GIVEN DATA:
○ ○ ○ ○ ○ ○ ○

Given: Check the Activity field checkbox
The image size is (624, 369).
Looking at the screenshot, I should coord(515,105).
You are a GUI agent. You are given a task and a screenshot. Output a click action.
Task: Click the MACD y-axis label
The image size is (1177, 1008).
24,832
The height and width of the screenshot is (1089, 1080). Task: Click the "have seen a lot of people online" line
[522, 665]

○ ○ ○ ○ ○ ○ ○

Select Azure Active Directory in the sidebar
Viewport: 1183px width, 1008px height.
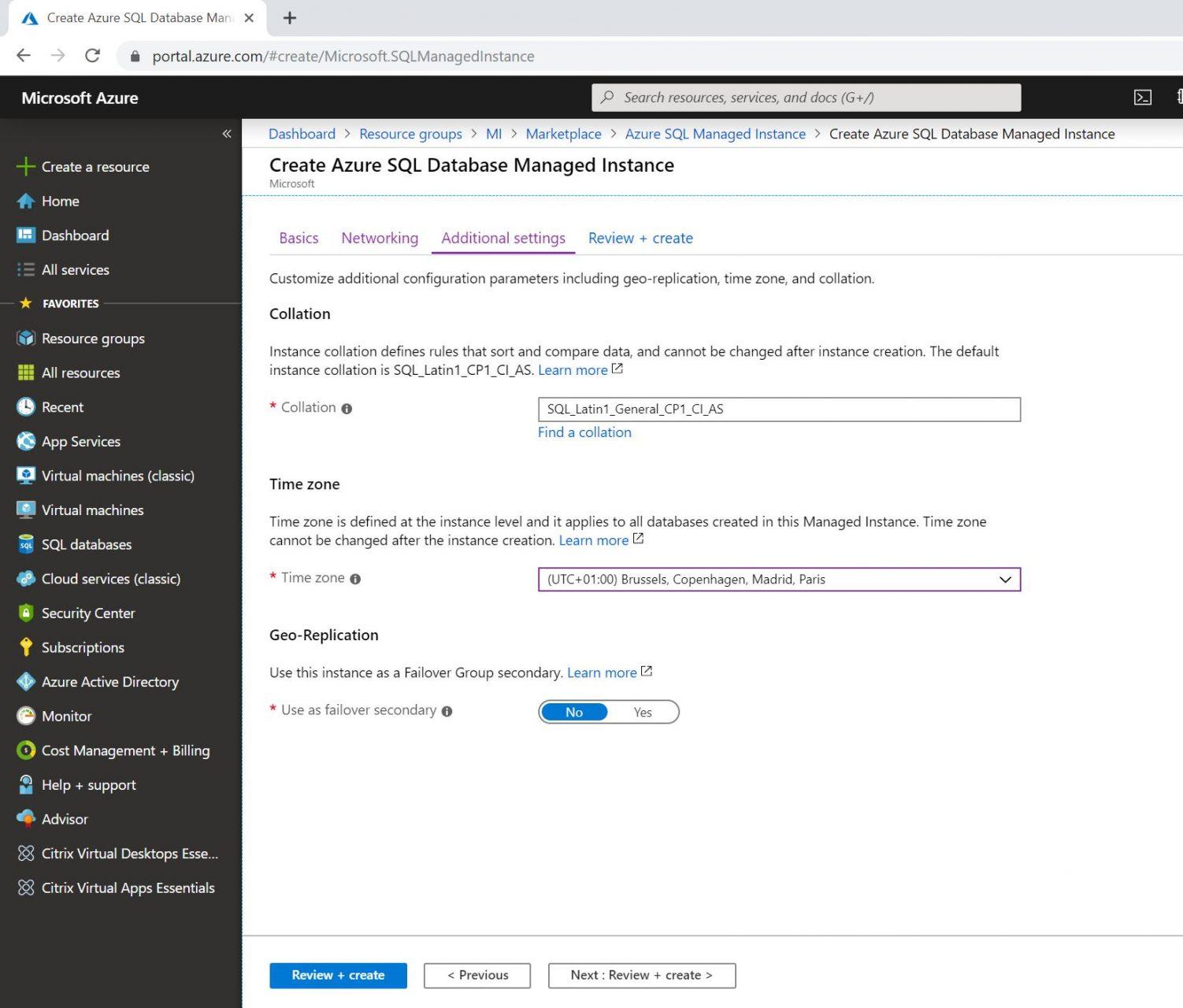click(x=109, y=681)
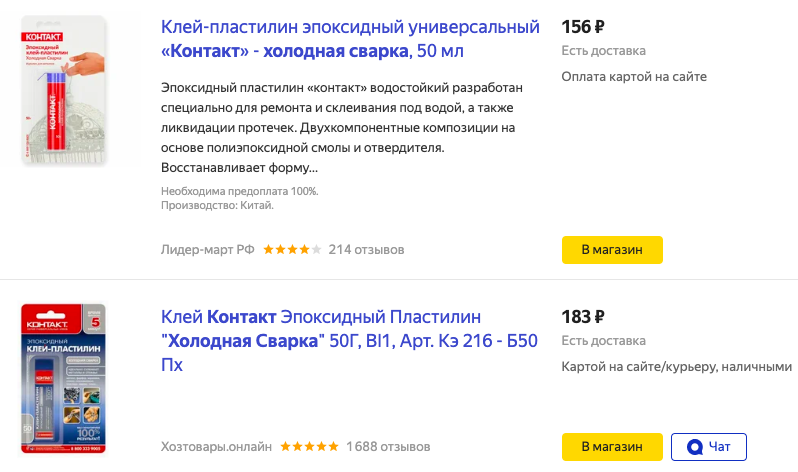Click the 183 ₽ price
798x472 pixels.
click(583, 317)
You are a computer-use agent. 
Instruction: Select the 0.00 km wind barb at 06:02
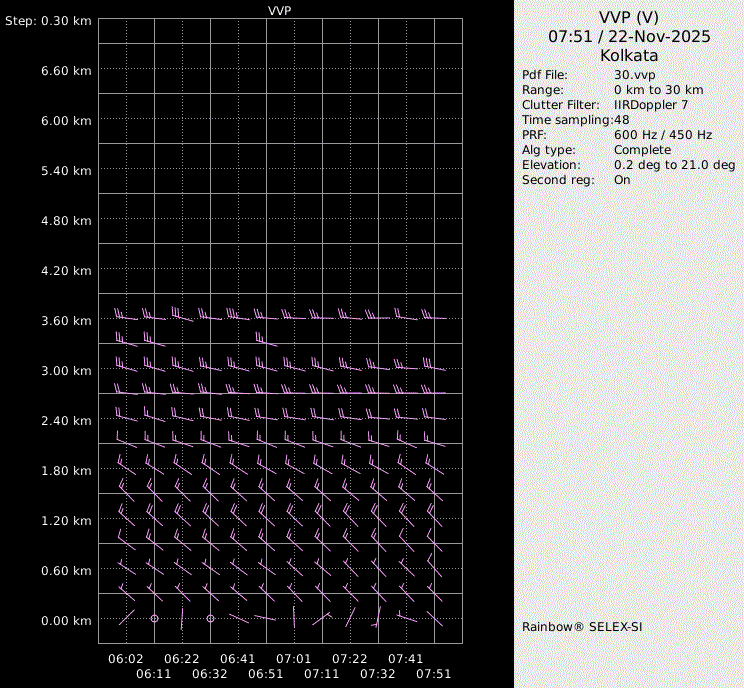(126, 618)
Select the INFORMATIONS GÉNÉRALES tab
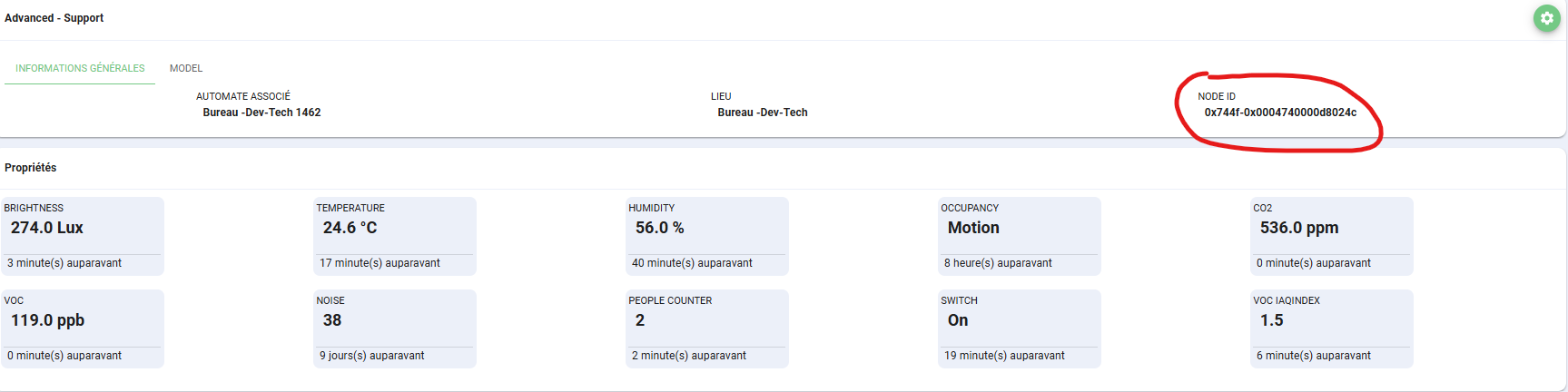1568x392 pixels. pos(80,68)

○ ○ ○ ○ ○ ○ ○

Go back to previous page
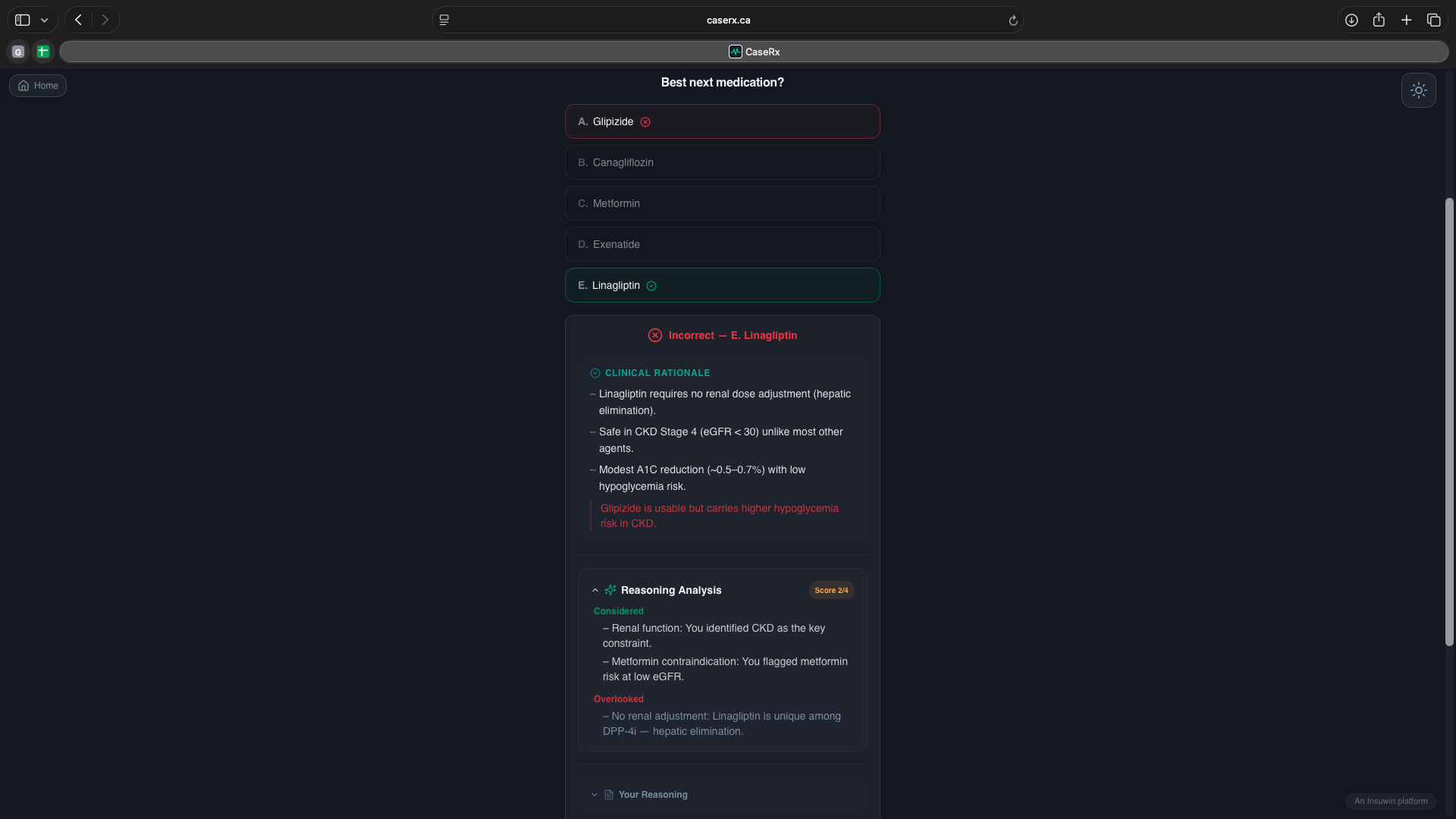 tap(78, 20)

○ ○ ○ ○ ○ ○ ○

WHAT THIS TASK INVOLVES:
Write out everything above from the line containing "Select Azure Active Directory in the sidebar" down to the line containing "1568x392 pixels. pos(80,68)" as a numbered list, skipping blank lines. Leave the pictures out.

SOLVED PROBLEM:
1. Select Azure Active Directory in the sidebar
2. Viewport: 1183px width, 1008px height.
3. click(x=109, y=681)
4. Click the 183 ₽ price
5. 798x472 pixels.
6. click(583, 317)
7. You are a computer-use agent. 
8. Instruction: Select the 0.00 km wind barb at 06:02
9. (126, 618)
10. Select the INFORMATIONS GÉNÉRALES tab
11. 1568x392 pixels. pos(80,68)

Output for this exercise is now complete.